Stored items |
----------
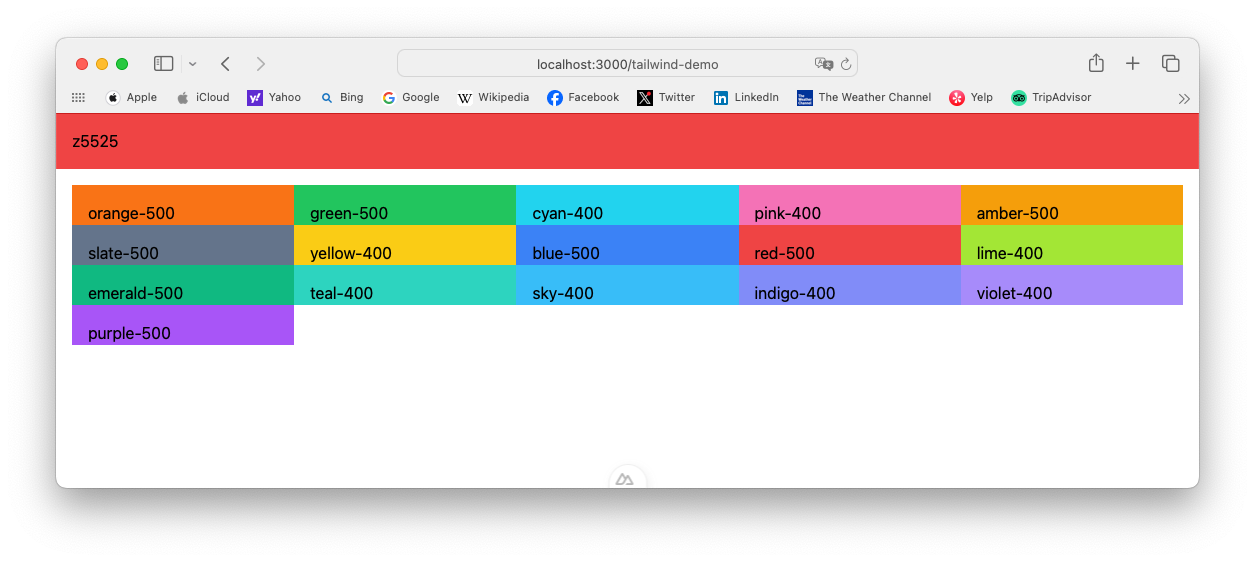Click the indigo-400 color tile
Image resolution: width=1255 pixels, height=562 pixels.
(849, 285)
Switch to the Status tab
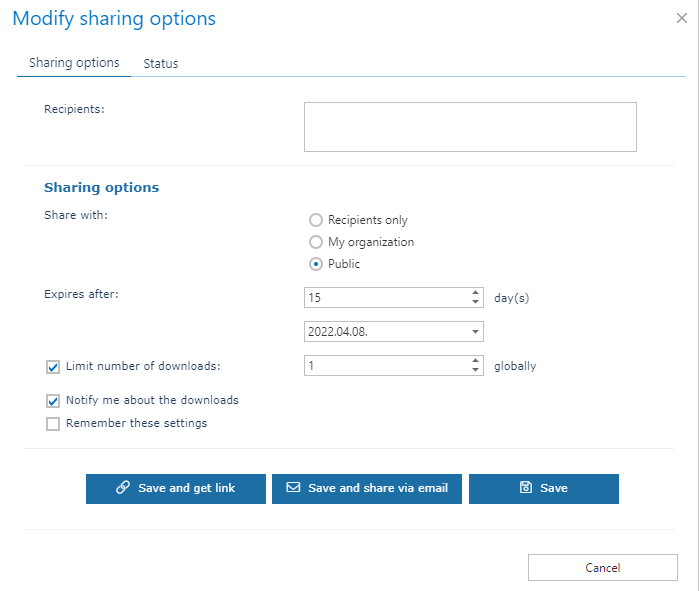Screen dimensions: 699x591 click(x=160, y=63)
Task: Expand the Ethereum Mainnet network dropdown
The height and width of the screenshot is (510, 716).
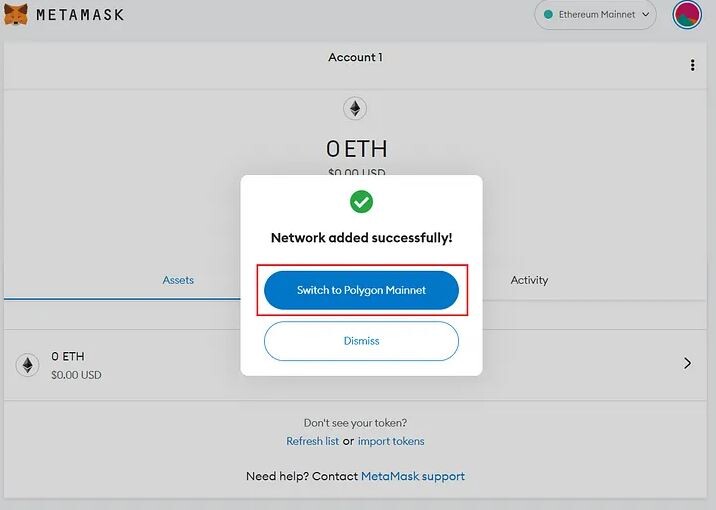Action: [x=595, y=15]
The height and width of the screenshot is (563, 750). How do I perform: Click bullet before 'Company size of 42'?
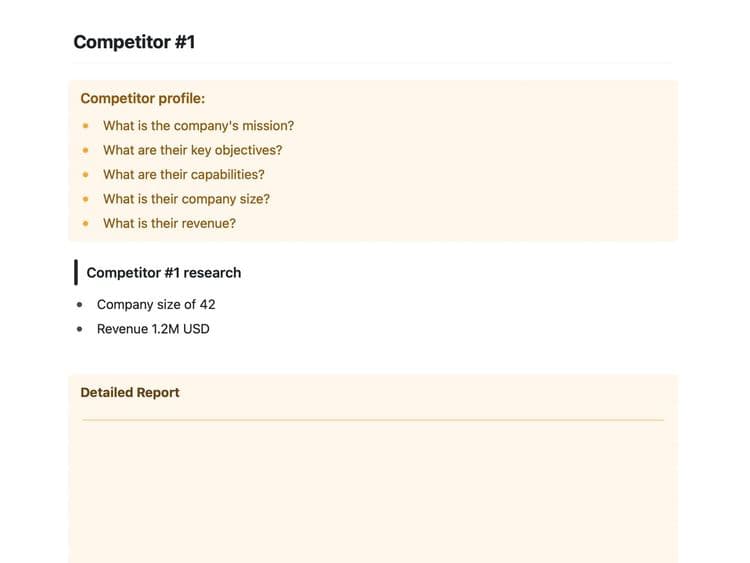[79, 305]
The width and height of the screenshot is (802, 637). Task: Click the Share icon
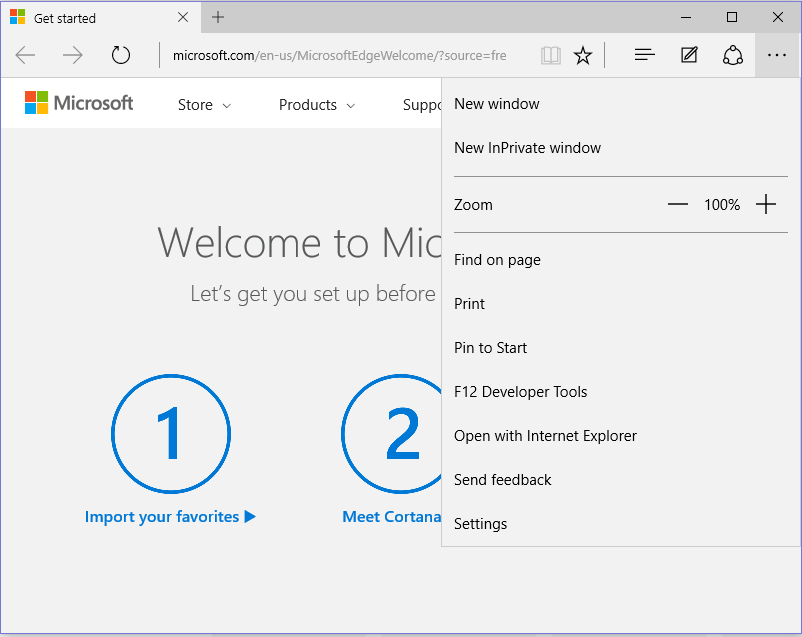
----------
EXERCISE REQUIREMENTS | Give again, word for word, the line that contains "The height and width of the screenshot is (563, 750)." and every line after it through the end of the entries; omit the pictures.

EXERCISE RESULT |
The height and width of the screenshot is (563, 750). How do I perform: Click bullet before 'Company size of 42'?
[79, 305]
The width and height of the screenshot is (802, 637). Task: Click the Share icon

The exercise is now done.